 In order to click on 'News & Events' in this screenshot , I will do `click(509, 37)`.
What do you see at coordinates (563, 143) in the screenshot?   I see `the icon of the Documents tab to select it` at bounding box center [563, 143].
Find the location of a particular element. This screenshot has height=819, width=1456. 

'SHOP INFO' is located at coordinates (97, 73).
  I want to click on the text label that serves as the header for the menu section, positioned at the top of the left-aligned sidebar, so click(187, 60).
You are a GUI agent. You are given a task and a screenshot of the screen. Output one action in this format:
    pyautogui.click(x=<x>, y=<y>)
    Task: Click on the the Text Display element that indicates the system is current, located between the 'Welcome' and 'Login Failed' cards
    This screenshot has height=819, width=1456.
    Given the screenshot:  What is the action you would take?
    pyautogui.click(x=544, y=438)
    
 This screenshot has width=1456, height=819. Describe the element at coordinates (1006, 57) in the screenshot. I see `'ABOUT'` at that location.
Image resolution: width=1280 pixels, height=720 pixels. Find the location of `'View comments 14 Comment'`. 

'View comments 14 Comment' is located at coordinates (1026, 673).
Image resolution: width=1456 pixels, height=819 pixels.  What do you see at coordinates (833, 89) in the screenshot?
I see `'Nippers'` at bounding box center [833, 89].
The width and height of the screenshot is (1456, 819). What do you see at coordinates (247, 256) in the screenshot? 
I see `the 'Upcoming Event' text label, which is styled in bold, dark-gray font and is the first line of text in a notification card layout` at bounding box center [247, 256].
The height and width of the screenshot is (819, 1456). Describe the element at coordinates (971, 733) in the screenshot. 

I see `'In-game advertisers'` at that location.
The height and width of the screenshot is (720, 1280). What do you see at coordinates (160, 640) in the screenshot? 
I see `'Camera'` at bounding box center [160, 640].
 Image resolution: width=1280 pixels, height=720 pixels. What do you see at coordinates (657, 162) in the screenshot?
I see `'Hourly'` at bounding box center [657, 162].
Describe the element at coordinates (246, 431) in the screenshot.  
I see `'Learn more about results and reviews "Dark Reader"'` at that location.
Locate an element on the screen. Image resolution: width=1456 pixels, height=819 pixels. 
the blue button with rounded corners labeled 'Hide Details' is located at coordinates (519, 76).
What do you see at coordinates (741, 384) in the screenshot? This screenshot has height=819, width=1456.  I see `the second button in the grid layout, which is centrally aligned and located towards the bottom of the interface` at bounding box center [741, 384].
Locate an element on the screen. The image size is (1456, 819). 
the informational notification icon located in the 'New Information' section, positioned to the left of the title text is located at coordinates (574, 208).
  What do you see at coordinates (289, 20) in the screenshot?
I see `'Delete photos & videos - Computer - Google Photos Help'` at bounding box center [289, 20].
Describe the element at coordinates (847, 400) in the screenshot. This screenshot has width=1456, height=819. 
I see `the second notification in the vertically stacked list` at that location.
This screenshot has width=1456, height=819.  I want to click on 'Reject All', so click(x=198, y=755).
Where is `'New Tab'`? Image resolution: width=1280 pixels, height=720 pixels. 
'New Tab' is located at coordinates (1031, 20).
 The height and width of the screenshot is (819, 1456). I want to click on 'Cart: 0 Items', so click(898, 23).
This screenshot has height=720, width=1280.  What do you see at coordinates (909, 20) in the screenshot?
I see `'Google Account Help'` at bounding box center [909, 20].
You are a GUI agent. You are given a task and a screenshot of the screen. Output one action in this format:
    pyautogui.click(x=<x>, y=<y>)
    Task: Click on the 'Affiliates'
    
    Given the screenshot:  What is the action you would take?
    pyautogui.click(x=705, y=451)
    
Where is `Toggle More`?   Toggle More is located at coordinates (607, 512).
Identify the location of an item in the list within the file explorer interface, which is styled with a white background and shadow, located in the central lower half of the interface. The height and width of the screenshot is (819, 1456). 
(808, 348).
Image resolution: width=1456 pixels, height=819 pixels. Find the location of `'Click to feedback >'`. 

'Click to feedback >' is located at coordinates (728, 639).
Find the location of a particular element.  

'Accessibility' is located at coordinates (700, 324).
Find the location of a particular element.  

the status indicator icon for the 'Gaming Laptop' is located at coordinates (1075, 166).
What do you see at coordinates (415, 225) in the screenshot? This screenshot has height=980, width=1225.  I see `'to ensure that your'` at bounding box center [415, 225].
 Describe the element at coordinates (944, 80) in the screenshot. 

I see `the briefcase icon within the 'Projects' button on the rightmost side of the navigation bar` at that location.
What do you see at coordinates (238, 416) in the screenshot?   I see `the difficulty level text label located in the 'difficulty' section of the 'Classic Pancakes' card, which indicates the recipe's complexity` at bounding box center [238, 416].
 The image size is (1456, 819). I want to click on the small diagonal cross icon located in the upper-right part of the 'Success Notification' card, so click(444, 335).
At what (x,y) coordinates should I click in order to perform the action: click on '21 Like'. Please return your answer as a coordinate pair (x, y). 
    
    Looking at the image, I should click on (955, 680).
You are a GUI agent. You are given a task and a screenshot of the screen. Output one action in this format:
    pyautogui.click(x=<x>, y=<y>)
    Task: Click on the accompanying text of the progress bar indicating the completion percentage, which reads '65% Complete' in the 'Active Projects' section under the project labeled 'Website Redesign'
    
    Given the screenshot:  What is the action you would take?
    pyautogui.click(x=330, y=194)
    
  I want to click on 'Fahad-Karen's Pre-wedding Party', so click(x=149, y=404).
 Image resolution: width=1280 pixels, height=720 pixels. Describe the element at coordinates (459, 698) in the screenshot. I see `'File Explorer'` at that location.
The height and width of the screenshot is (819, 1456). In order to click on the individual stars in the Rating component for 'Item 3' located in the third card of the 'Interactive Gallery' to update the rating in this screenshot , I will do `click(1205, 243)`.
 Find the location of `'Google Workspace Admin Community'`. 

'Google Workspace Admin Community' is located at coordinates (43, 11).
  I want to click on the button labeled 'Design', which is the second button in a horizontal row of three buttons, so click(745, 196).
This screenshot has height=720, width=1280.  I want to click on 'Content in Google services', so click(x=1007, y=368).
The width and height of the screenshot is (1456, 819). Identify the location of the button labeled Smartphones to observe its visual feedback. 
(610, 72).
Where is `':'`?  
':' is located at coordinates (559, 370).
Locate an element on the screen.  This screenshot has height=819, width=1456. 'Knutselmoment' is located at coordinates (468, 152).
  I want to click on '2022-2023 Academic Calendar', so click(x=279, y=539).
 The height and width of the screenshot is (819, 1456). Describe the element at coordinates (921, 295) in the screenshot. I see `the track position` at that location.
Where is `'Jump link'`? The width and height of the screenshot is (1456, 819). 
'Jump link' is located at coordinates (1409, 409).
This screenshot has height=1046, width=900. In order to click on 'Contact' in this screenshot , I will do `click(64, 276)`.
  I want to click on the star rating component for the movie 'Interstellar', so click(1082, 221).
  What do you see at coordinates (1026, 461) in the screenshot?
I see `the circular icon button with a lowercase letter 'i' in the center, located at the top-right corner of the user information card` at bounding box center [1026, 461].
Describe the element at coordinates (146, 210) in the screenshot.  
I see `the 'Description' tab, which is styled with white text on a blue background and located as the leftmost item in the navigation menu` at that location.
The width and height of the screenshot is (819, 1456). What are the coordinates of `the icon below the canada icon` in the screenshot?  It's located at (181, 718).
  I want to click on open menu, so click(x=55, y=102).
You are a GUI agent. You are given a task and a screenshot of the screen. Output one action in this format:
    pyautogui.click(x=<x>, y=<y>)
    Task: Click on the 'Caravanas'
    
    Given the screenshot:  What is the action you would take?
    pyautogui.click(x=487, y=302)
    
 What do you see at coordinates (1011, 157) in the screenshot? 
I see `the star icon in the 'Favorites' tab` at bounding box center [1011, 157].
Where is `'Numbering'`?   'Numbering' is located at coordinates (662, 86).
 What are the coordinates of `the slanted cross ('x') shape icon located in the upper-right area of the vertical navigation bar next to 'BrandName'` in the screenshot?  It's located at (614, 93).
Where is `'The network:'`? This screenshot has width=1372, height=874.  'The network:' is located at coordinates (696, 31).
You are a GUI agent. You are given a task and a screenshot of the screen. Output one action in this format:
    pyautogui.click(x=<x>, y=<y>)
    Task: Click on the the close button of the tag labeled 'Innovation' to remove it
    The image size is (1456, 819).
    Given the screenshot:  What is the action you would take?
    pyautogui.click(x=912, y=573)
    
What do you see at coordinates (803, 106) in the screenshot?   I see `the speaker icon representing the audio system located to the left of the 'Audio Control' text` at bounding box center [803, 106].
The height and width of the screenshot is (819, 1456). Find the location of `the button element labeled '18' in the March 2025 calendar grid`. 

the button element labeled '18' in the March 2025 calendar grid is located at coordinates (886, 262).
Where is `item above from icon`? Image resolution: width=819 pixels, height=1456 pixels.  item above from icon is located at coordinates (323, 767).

# [Requirements]
Copy out the records word for word, from the first line through the line containing "What do you see at coordinates (563, 143)", including that line.

# [Solution for this problem]
 In order to click on 'News & Events' in this screenshot , I will do `click(509, 37)`.
What do you see at coordinates (563, 143) in the screenshot?   I see `the icon of the Documents tab to select it` at bounding box center [563, 143].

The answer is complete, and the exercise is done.